Hai scritto ”Reflection” dopo aver ricevuto una mail dal North Carolina dove una ragazza raccontava la storia di bullismo che stava vivendo. Ci racconti come è andata ?
Questa ragazza americana, dopo aver visto un mio video cover, mi ha scritto subito invitandomi a suonare in North Carolina, ad un raduno contro il bullismo. La cosa che mi ha colpito è stato il modo in cui si apriva con me, pur conoscendo solo la mia voce e poco più. Mi è arrivata dentro come poche persone hanno saputo fare. Grazie a questa cosa ho capito che c’è un linguaggio fatto non di parole ma di emozioni e sensazioni, un linguaggio che viene dalla nostra anima e non dalla mente.
Il tema del lavoro è sicuramente uno dei più delicati al momento. Quali sono le tue idee a riguardo e come pensi che si possa uscire dalla situazione di stallo in cui ci troviamo, soprattutto in Italia?

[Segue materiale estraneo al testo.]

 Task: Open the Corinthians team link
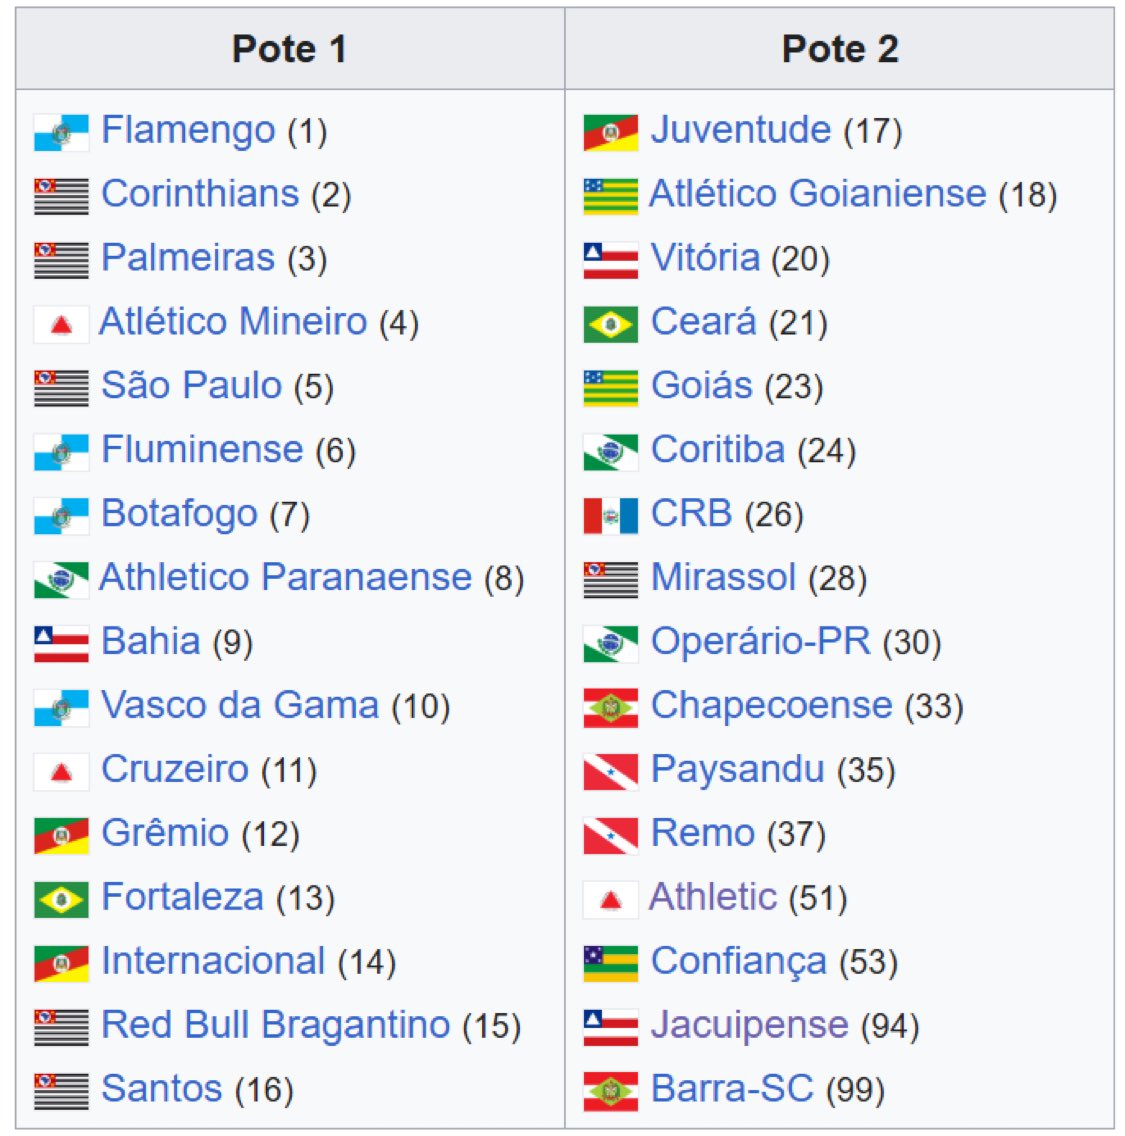tap(200, 194)
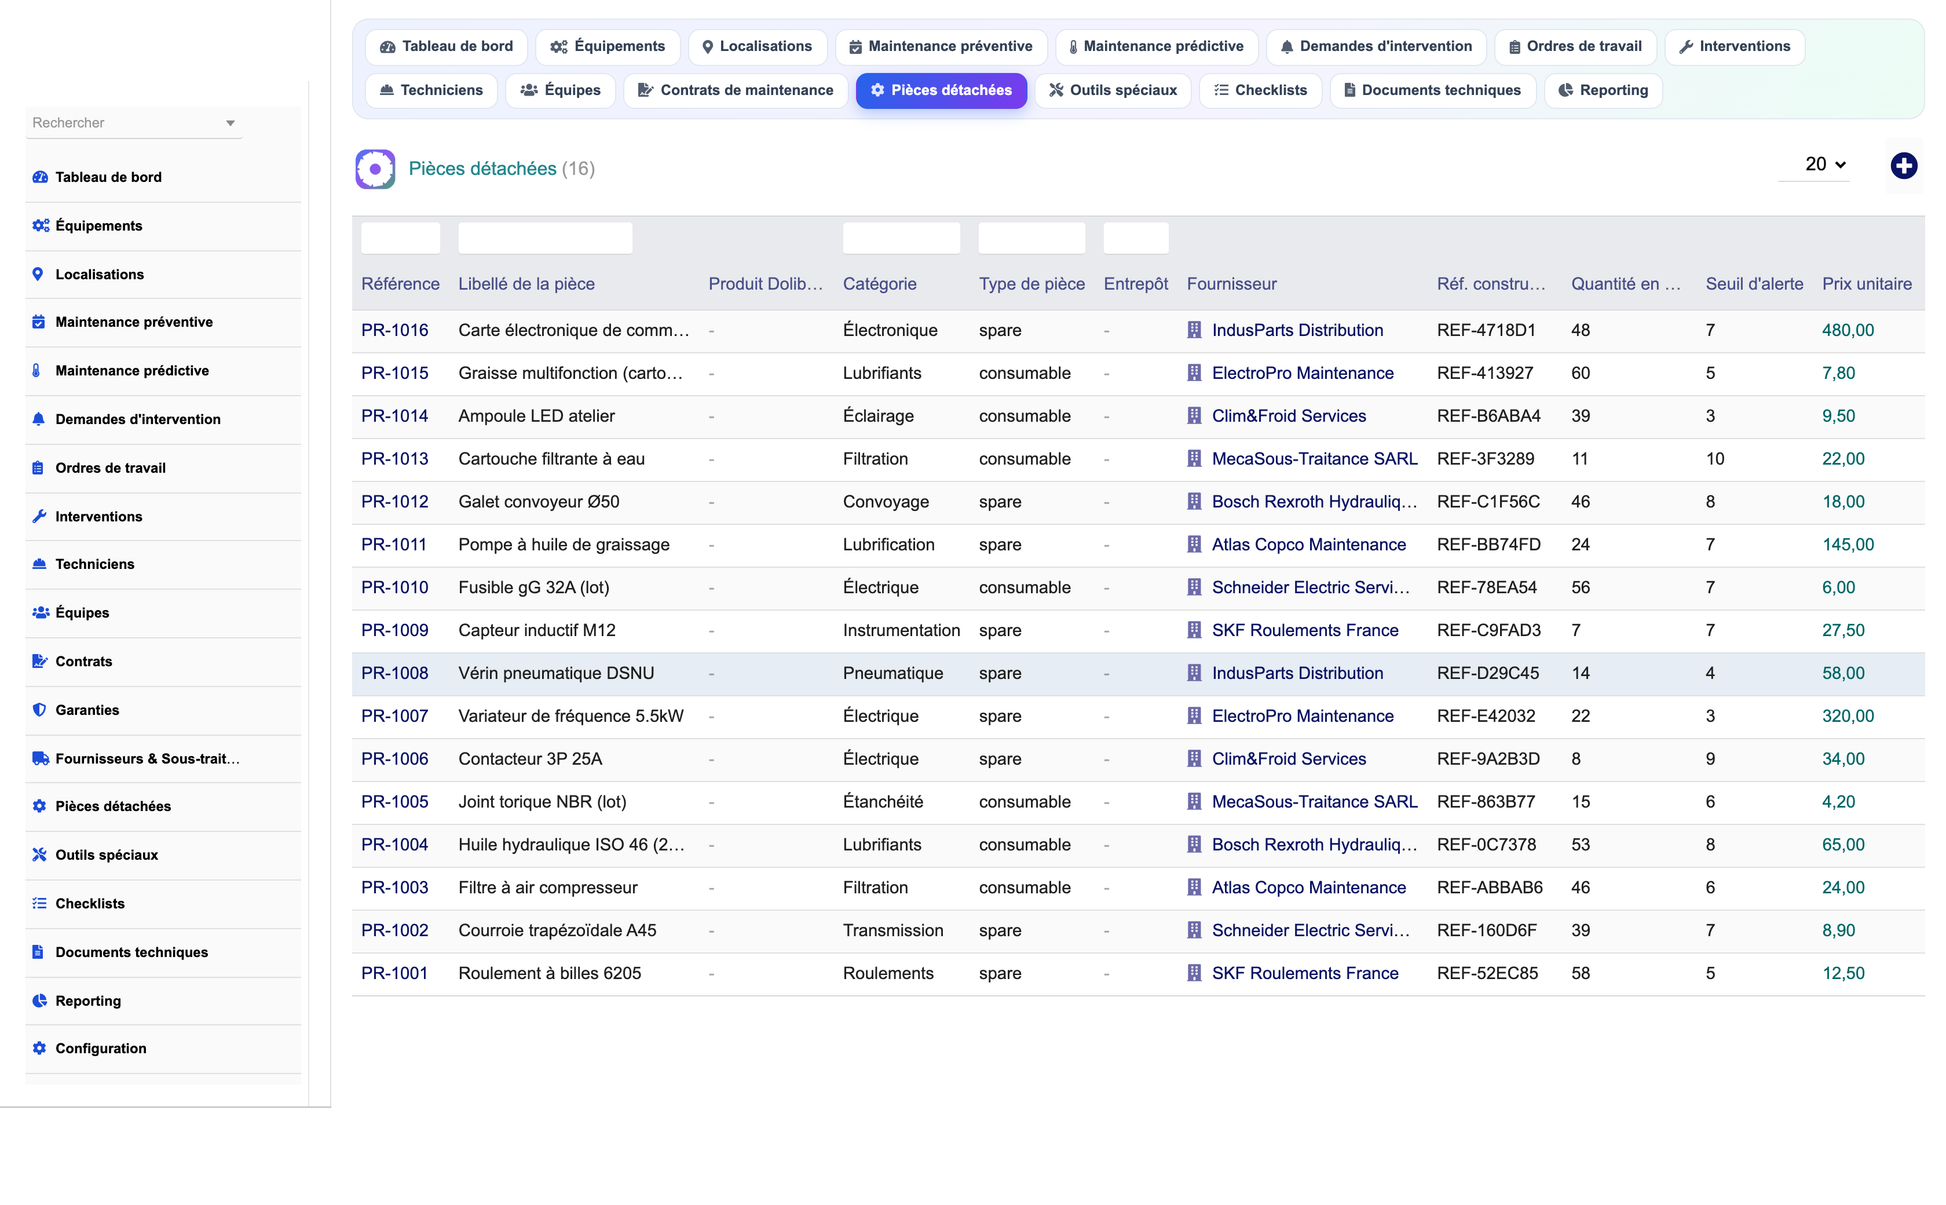The image size is (1946, 1205).
Task: Click the truck icon for Fournisseurs & Sous-traitants
Action: click(x=40, y=758)
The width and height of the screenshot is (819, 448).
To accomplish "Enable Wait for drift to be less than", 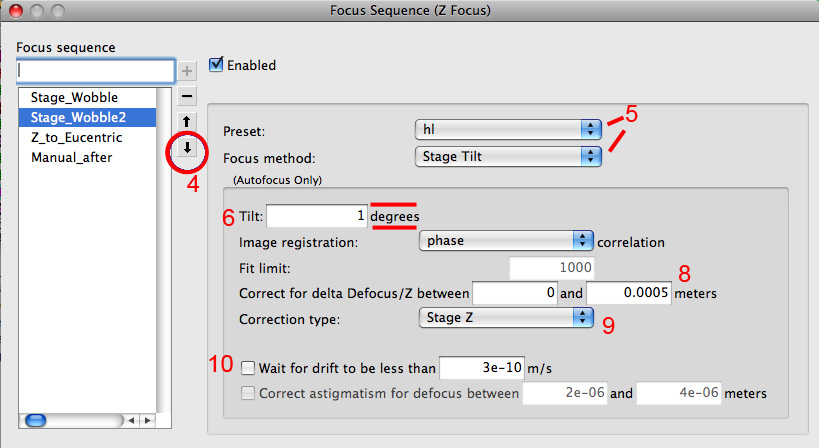I will (248, 368).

Questo è il momento perfetto per creare una carriera o per provare a seguire i propri desideri. Il modo migliore è rimboccarsi le maniche e accendere la propria mente. Bisogna mettersi in gioco e reinventarsi perché è troppo facile ricercare in maniera quasi passiva un lavoro che ci dia solo da mangiare. Sicuramente da lì si può partire ma, ora come ora, bisogna investire il proprio tempo in qualcosa che possa dare anche soddisfazioni.
“The taste of Rain” è uno dei brani più suggestivi del disco… ci parli del testo e delle emozioni che ne hanno determinato la scrittura?
Il testo è molto introspettivo. Parla delle scelte che ho dovuto fare per arrivare ad essere chi sono, ovvero una persona che sta seguendo i suoi sogni ogni giorno. Ho perso amici per colpa delle corde della mia chitarra, che sono la cosa più importante.
L’ho scritta lo scorso autunno, mentre viaggiavo nella mia auto sotto una pioggia intensa.
Dove e quando potremo ascoltarti dal vivo?
Fino a fine anno farò alcuni concerti nel mio Veneto per poi tornare in Francia e Belgio a gennaio. Spero di riuscire a fare un bel tour italiano nei primi mesi del 2016.
Che tipo di concerto è il tuo? Cosa intendi comunicare al pubblico e cosa metteresti nella tua scaletta ideale?
Il mio è un concerto in cui cerco di far divertire il pubblico, allo stesso tempo di fargli conoscere chi sono raccontando le canzoni e le storie che ci sono dietro. Nella mia scaletta ideale al momento metto ancora alcune cover, la finalità è invogliare il pubblico ad ascoltare tutti i miei pezzi.